Simplifications and Explications

It is not surprising that the mathematical complexity of the inertial coupling prob­lem and the relatively crude state of early analog and digital computers led researchers and designers to try to capture the essence of the problem with simplified mathematical models. With current computer technology, most engineering groups faced with such a problem would probably run the problem without simplification, but automate it so as to use a minimum amount of engineering time.

A strategy made possible by modern digital computers would be to step through au­tomatically all combinations of rolling velocity, Mach number, altitude, center of gravity, initial load factor, stability augmentation feedback, and control usage. This would generate vast numbers of 5- or 6-degree-of-freedom transients. While still in computer memory, the transients could be screened by algorithms that look for excessive air loads or divergences. Only the interesting cases would be retrieved for engineering examination.

However, back in the late 1940sand 1950s, ingenioussimplificationswere the order of the day rather than the modern head-on approach hypothesized above. Leading the simplification parade in the early days was W. H. Phillips’ original work, in which he squeezed the inertial coupling problem down to the solution of a simple quadratic equation. Six of the engineers who came shortly afterward tried to improve on the simplified Phillips model.

An early approach linearized the full 6-degree-of-freedom equations of motion under conditions of steady rolling (Abzug, 1954). Calculations for the F4D Skyray showed a re­duction in damping and increase in frequency of the longitudinal oscillation as roll rate increased beyond about 150 degrees per second (Figure 8.6). The succeeding simplified approaches are documented in the proceedings of the Wright Field Inertial Coupling Con­ference (Westbrook, 1956).

Robert Bratt and Charles DaRos reduced the inertial coupling problem to the solution of a quartic, whose roots they determined as functions of rolling velocity. This required setting lateral acceleration to zero and rolling velocity and normal acceleration to constants. Very interesting by-products of the Bratt-DaRos approach were steady-state solutions for angles of sideslip and attack under rolling conditions.

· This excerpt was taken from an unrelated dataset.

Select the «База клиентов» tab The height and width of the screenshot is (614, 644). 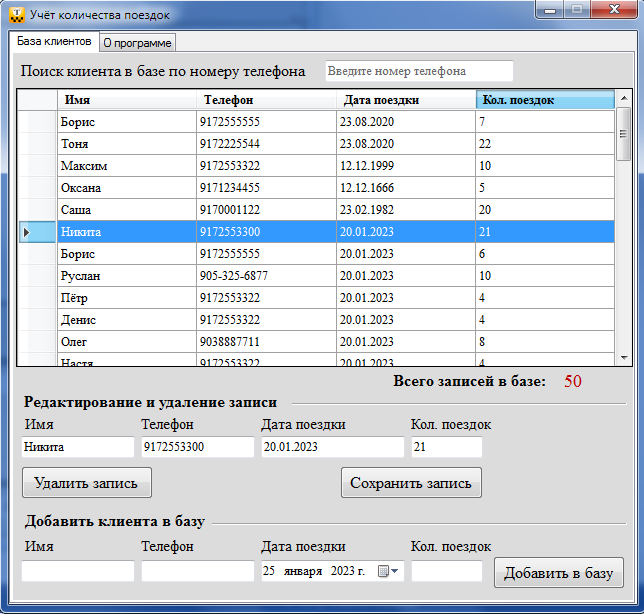[54, 42]
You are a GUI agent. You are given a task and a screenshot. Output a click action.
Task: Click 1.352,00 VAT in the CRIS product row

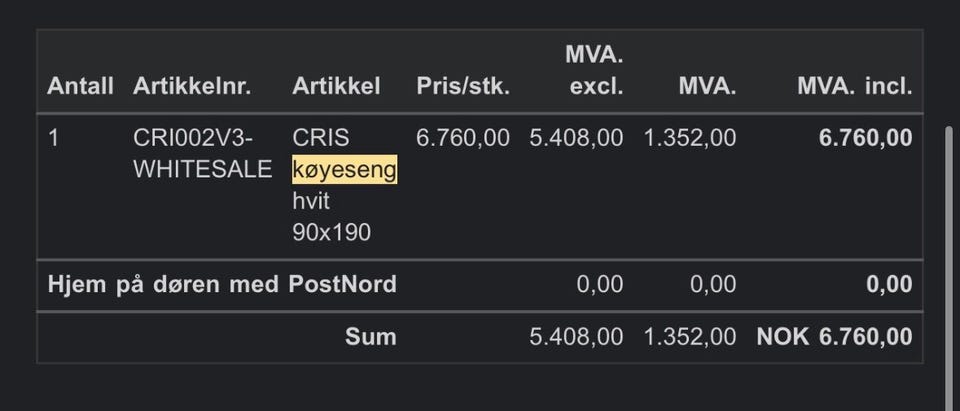[690, 138]
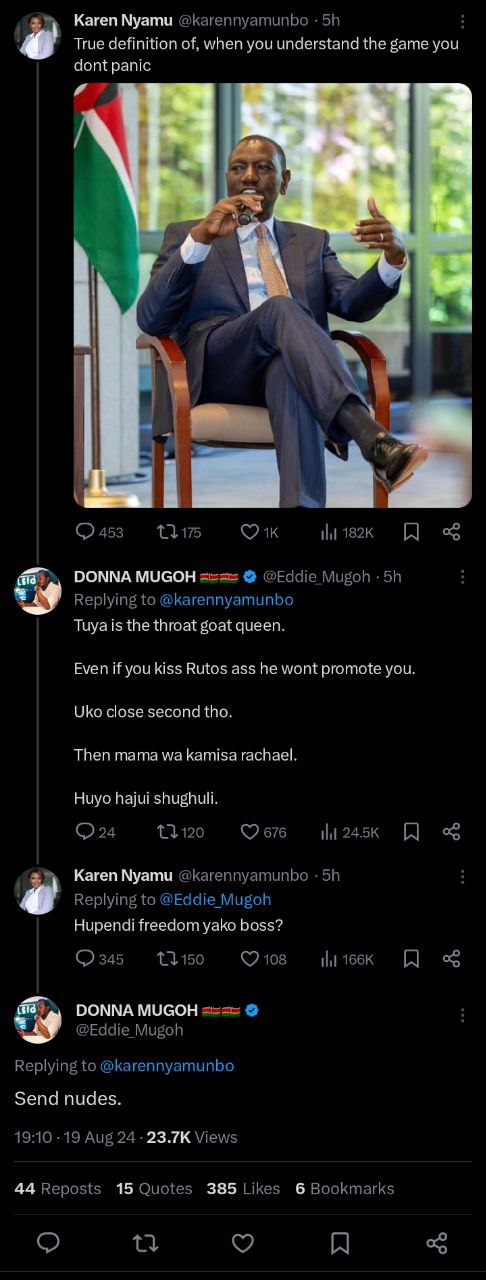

Cecil Carter returned to the Phillips model, but added two additional degrees of freedom, translation along the lateral (Y) and normal (Z) axes. Carter found stability boundaries from the resultant fourth-degree characteristic equation by Routh’s criterion, a fairly standard procedure. Unfortunately, in checking the stability boundary results against 20 actual roll time histories, only fair agreement was found, and Carter concluded that the modified Phillips method needed to be supplemented by more exact calculations.

Like Bratt and DaRos, Schmidt, Bergrun, and Merrick reasoned that the steady-state angles of attack and sideslip reached in steady roll would be useful indices of the sever­ity of any unwanted excursions. Their method, partly based on a more limited study by Uddenberg at Boeing, used the full 5-degree-of-freedom (airspeed constant) equations of motion with only very minor simplifications. Very interesting correlations appeared with not only Phillips’ work, but also with complete simulations and a flight test point for the North American F-100A. The Schmidt, Bergrun, and Merrick analysis predicted quite accurately the gains obtained with a larger vertical tail on the F-100A.

Kelley at Grumman started with the Abzug equations for steady rolling, eliminating the cyclic gravity terms and other small terms and implicitly incorporating F-11F stability derivatives. A preliminary linear algebraic solution, including some trial and error because of the dependence of stability derivatives on the answers, found steady-state values of pitching velocity and angles of attack and sideslip corresponding to some steady rolling velocity. A final perturbation solution from the steady-state values was found from fifth-order linear differential equations. Kelley limited this to just the roots, determining stability.

The sixth post-Phillips venture in inertial coupling simplification was that by Gautraud and Flanders at MIT. They too linearized the problem around a presumed steady rolling condition, but adopted a more controls-oriented approach, finding both poles and zeros for the Convair F-102.

Augmenting the inertial coupling simplification studies was the work done to explain the phenomenon and to pick it apart for specific cases. What factors are really important? John Wykes dissected the F-100 yawing and sideslip acceleration time histories, showing the relative importance of aerodynamic, engine gyroscopic, and inertial terms as the roll proceeded (Figure 8.7)

Engine angular momentum enters into the inertial coupling problem as a bias in one direction of roll. Divergence occurs at a slightly lower roll rate when rolling in a sense opposite to engine rotation (Pinsker, 1957). Propeller and engine gyroscopic effects occur as well in other flight regimes, especially when aerodynamic forces and moments are relatively low, such as in spins and in takeoff.